I'm going to cut to the chase. Prayer is work. And I'm not sure if or when I will ever get it right. If there's even such a thing of mastering prayer. It remains a mystery, for sure. We serve an omnipotent, omniscient God. The great I Am, self-sufficient in every way. Needs nothings. Gives all. And yet He opens up to us this portal called prayer. Like I said, I just can't figure it nor Him out. But then again, if I could, He wouldn't be God. And so I am left with finding my place in it all.

One of the more challenging parts of prayer for me has been learning how to pray for my immediate family. After all, this is my treasure. But what began as just 2 of us has expanded to 9 of us. I have run the gamut of experiments of what works for me and what doesn't. When the children were younger, I would bring each one into my bedroom and pray over them individually before sending them off to school. I have even kept a 3-ring leather notebook with each person and his or her spouse having his or her own section. I sometimes wonder if God tires of our wordiness in prayer. But what has evolved over the last few years and even more recently as I have been using Robert Benson's book, Venite, seems to be what works best in this season of my life.

In my morning prayer, called Lauds, I come to a place in Benson's book that reads, "We offer prayers for all those with whom we share the Journey: For our loved ones, those who have been given to us, and to whom we have been given." I pick up the picture that is always before me as I pray, and I call their names aloud. "Sandy, Charles, Adrianne, Robert, Kristin, Jude, Marynan, Todd."

Of course, God knows their names, but I want to give life to those names and each individual by causing the atmosphere to vibrate with the sound of my voice. And then I slowly and purposely begin to speak God's "P's" over them which I have recorded by their names in the back of my Bible.


More recently, the list has grown to include:

Promises (Christ Jesus is Yes and Amen)
Providence (His care and guidance)
Pardon (Receiving His total forgiveness)
Patience (To wait for His timing)
Perfection (Maturity and completion)
Perseverance (To run their race)
Possessions (Honor the Lord with them)
Praise (A heart of worship)
Prayer (A life characterized by)
Prophecy (Dreams and visions)
Prudence (Understanding)

I conclude with the words I have written and pasted on the picture: "Establish, O Lord, what You have wrought for us. And may your grace precede and follow us so that we may continually be given to good works." 

"Lord, have mercy. Christ, have mercy." 

From there I pray for those others who are categorized on the back page of my Bible; those who are near and dear to me as well as those who are facing trials and tests that day ... lifting their names (maybe even your name) in prayer.

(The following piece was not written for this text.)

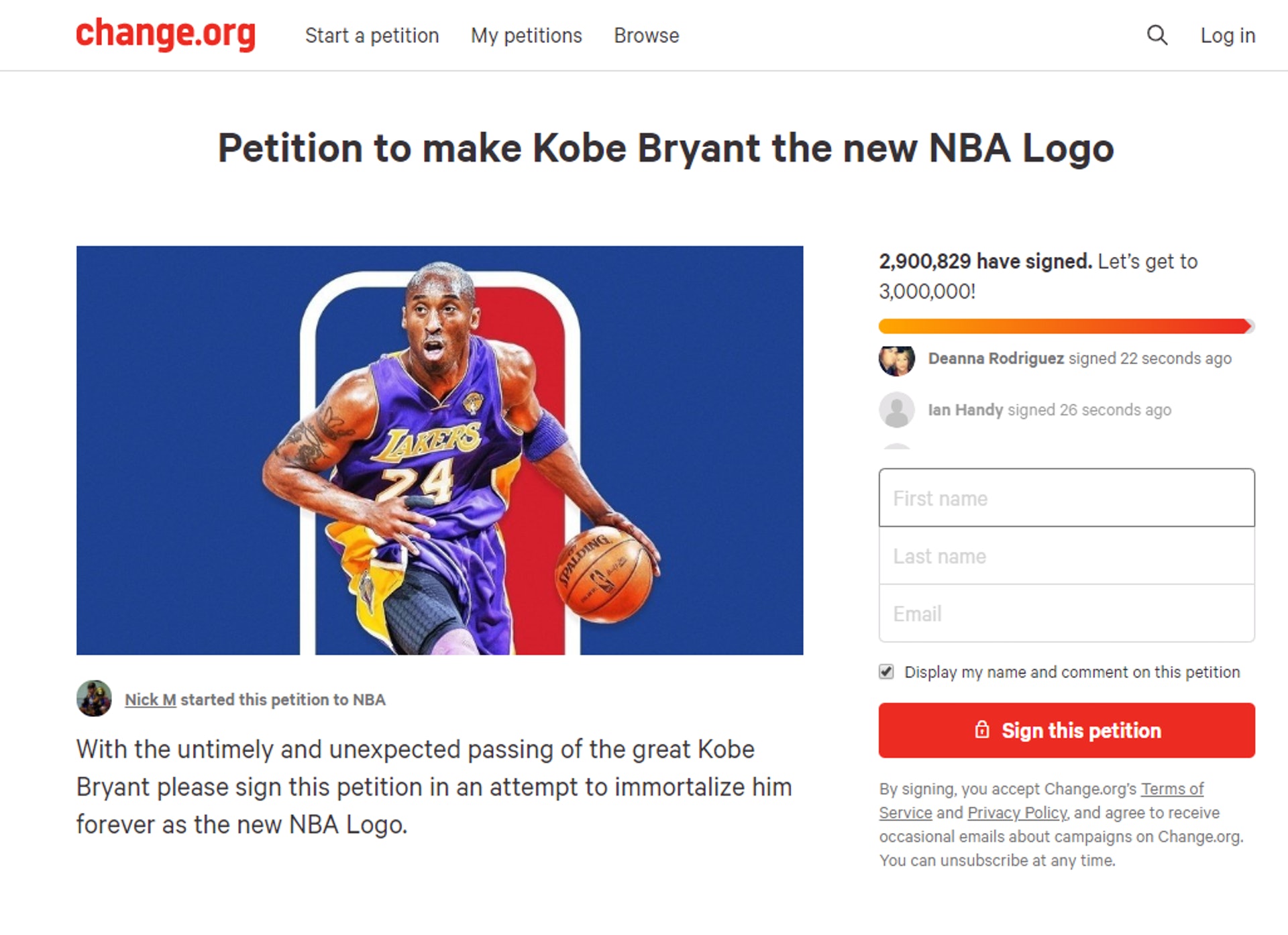Click the search magnifier icon
The image size is (1288, 935).
coord(1157,35)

And as Venite guides me, I end with, "We entrust all who are dear to us to Your never-failing love and care, for this life and the life to come; knowing that You will do for them far more than we can desire or pray for. Amen." 

Yes, Lord. Let it be.

Like I said, this is the season of prayer I'm in right now. A distilling of words. So while I'm at it, may God's grace and P's be with you.

Just an ordinary moment...

Thursday, January 7, 2016


I really wish I had begun blogging these next entries when I began using the book -- which was around the first week of December. They might have made more sense that way. Now I will just pick and choose how I will order them and hope my readers can still get a flavor of this wonderful tool.

The name of the book is Venite: A Book of Daily Prayer. My friend Vicki introduced it to me; she was given a copy by our mutual friend Sally, who was actually a student of the author, Robert Benson,  though I use that term loosely as you will see why in the future. I'm not even sure anyone will be interested in what I have to say on the subject. But if my memory serves me correctly, blogging had its origin as being an online diary. So if that remains the case, my entries are just a way for me to keep my own personal record of experiences and thoughts arranged in calendar order. But if you would like, please feel free to join me on my journey.

To use Venite is to join in a very ancient practice of daily prayer. Christian seasons are observed, holy days are remembered, and the liturgical calendar is kept. It's not for everybody, but in this season of my life, it's perfect. I will expound more on all that another time, but for now my thoughts take me to yesterday morning. And the beginning of Epiphany.

In case you are not familiar with the Christian calendar, Advent begins 4 Sundays prior to Christmas, on which we begin celebrating Christmastide. This is where your 12 days of Christmas come in, for on January 6, we move to Epiphany.

Epiphany means "the showing forth" or "the revelation" of Christ in the world. This is when we celebrate the journey of those wise men from the east -- pagan astrologers, I might add, who left what they knew for something very unfamiliar. Something very foreign. Everyone knows what caught their attention: 

O star of wonder, star of night, 
Star with royal beauty bright,
Westward leading, still proceeding,
Guide us to thy perfect Light.

From the known to the unknown with only a mysterious star to guide them, they were compelled to move beyond what they knew to something unexplainable that moved within them. Leaving behind things that were once priorities and personal ambitions, they set off on a physical journey that led them in a new spiritual direction until they found what they were looking for. They saw the child with Mary his mother and they knelt down and paid him homage. These thinkers found themselves out of their cerebral boxes, rejoicing, bowing, kneeling, giving ... and finally, returning home different than when they came.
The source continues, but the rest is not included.